Peter’s rebuke of Jesus ― “God forbid [you should go to Jerusalem and be killed!]” ― was not a call for some glorious political kingdom. But it’s similar to Satan’s temptation insofar as Peter wanted to limit Jesus’ mission to something occuring merely within this world. Peter very sincerely wanted Jesus not to suffer and die but to live a long and healthy life. He wanted his teachings and the community around Jesus to flourish. It’s hard not to sympathize. But Jesus’ forceful response highlights that his mission was not to establish a merely earthly community. His mission was to die and, somehow, by dying, bring that earthly community to heaven.

The temptation of Satan and Peter reappears in this week’s Gospel in the words of those standing by as Jesus is crucified. “If you are King of the Jews,” the soldiers taunt him, “save yourself!” They are looking for a king ― even one with supernatural power ― who can dissolve the tyranny around him and prove his worth by coming down from a cross. What kind of king suffers at the hands of his enemies? One of the criminals even “reviled” him: “Are you not the Christ? Save yourself and save us!”
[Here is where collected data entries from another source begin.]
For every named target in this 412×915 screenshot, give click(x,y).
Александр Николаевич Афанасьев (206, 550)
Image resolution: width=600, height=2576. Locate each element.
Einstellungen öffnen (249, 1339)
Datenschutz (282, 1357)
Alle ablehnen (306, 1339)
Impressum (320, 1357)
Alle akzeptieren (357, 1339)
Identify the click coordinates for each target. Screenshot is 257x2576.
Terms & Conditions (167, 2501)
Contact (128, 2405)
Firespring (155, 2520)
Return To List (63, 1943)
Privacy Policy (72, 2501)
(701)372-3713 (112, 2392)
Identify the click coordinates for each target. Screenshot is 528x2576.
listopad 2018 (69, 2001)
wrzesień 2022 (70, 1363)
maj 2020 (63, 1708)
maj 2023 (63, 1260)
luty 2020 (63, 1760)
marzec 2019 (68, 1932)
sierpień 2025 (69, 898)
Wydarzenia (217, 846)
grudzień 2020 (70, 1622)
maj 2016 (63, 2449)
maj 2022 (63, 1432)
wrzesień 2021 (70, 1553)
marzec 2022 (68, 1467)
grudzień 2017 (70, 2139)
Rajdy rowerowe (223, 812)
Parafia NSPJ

This is the last and hardest temptation, the temptation to create a kingdom without suffering. It is a temptation we face too. We also wonder what Jesus is doing about our suffering. Shouldn’t the king of the universe prevent and take away the world’s agonies? Shouldn’t the Christ relieve our pains? “Aren’t you supposed to be Christ the King?! Save yourself and save us!” 

But Jesus’ kingdom is not free from earthly suffering, neither for us nor for him. Instead, Jesus reveals his kingship precisely by suffering. He is among his people in their agony. Our king is anxious like we are. He is heartbroken, wounded, and ailing like we are. He weeps for his dead friends like we do. Above all, he dies and is buried as we will be. The king of the universe has not decided to redeem us from a distance. He is in the fray. That is how Christ is king. He is a king who is with us, among us, and alongside us through his own suffering, agonizing, and dying. 

But if Jesus is king in his agonizing alongside us, he is king, too, when he assures us that our suffering and dying is not the last word. He has gone to the very bottom of our existence and, by rising from it — by rising from death — given us new reason to hope. For we know now, as Saint Paul said, that “if we have been united with him in a death like his, we shall certainly be united with him in a resurrection like his” (Rom 6:5). 

Christ is king. His throne is a cross. In God’s kingdom, earthly suffering has not been banished, but is precisely that which makes us most like Jesus, that which makes us most like God. Christ is king because he transforms our suffering into glory. “Jesus,” the Good Thief implored amidst his own agony, “remember me when you come into your kingdom.” It would be three days until Jesus did that. Yet he assures the thief that his pain is already a participation in that kingdom: today you will be with me in Paradise.”